Workplace reform has helped transform the Australian economy in the past 20 years. But that workforce renewal has not touched the professions, and particularly the health sector, where jobs need substantial redesign and work processes must be significantly re-engineered. Over a period, this will deliver major productivity gains and enhanced job satisfaction, particularly for nurses. Health is Australia's largest industry and cannot be excluded from workforce reform.
Another major system problem is the divided responsibility between the Commonwealth and state governments in health. In the recent Generational Health Review in South Australia, this problem was continually raised: "It is all very well for the state government to review its health system but a major problem is the inefficiency, fragmentation, gaps, cost and blame-shifting that result from the different roles of the commonwealth and state governments in health."
Many examples were mentioned. One was the pressure on state hospital emergency departments because of inadequate funding or management of general practice services in the community.
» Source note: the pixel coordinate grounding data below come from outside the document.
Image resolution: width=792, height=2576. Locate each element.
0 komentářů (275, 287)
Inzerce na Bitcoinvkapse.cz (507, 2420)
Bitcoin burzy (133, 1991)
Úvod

The other was the shortage of Commonwealth-funded aged-person facilities, which resulted in aged and frail persons remaining for long periods and unnecessarily and expensively in state acute hospitals. There are many other consequences of divided responsibility - delays in elective surgery in the public system because of emergency department priority; inadequate attention to prevention and disease management and poor workforce planning .The waste involved in the present divided system is well understood and I am confident that the community would welcome a resolution of the problem. In this case, I think good health policy would be good politics as well.
The insiders won't fix it. They are caught in the detail and find it very convenient to blame someone else.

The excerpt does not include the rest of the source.